LISTED ENTRIES -
──────

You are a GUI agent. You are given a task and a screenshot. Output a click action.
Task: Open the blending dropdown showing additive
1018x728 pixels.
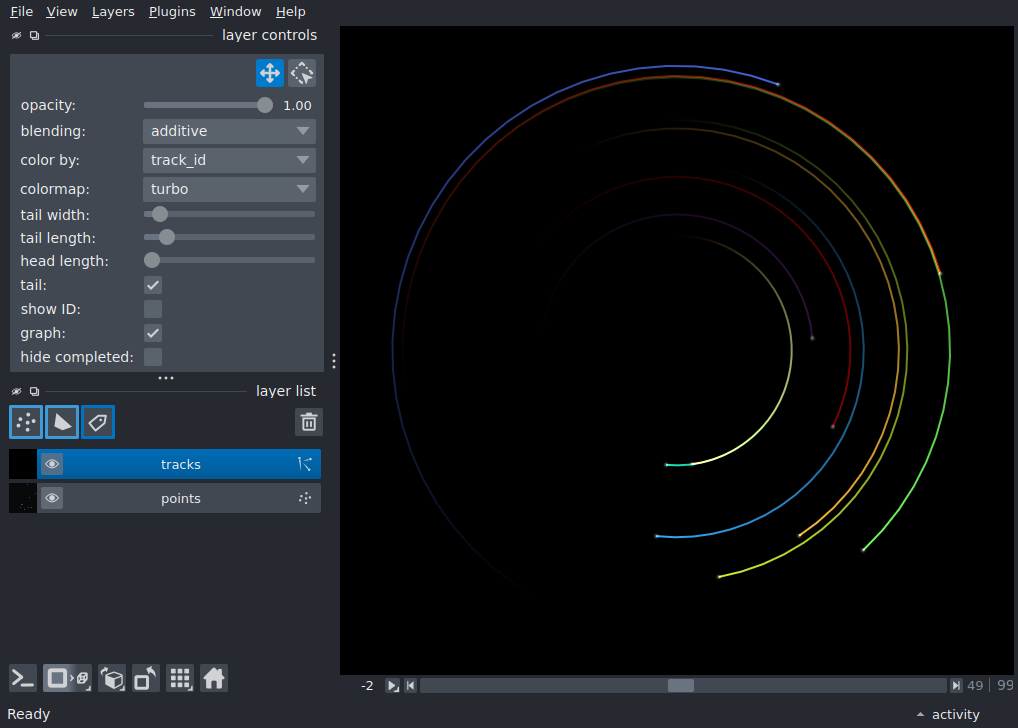tap(229, 131)
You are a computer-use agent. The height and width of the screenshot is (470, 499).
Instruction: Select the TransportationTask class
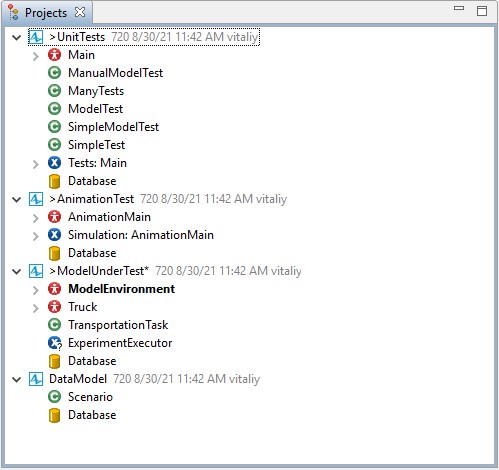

──────

WHAT YOU WILL DO - Where the line containing "Task: Open the" appears in the entries above, start there and set down every line exactly through the last one, inclusive; omit pictures.

RESULT BELOW -
Task: Open the blending dropdown showing additive
1018x728 pixels.
tap(229, 131)
You are a computer-use agent. The height and width of the screenshot is (470, 499).
Instruction: Select the TransportationTask class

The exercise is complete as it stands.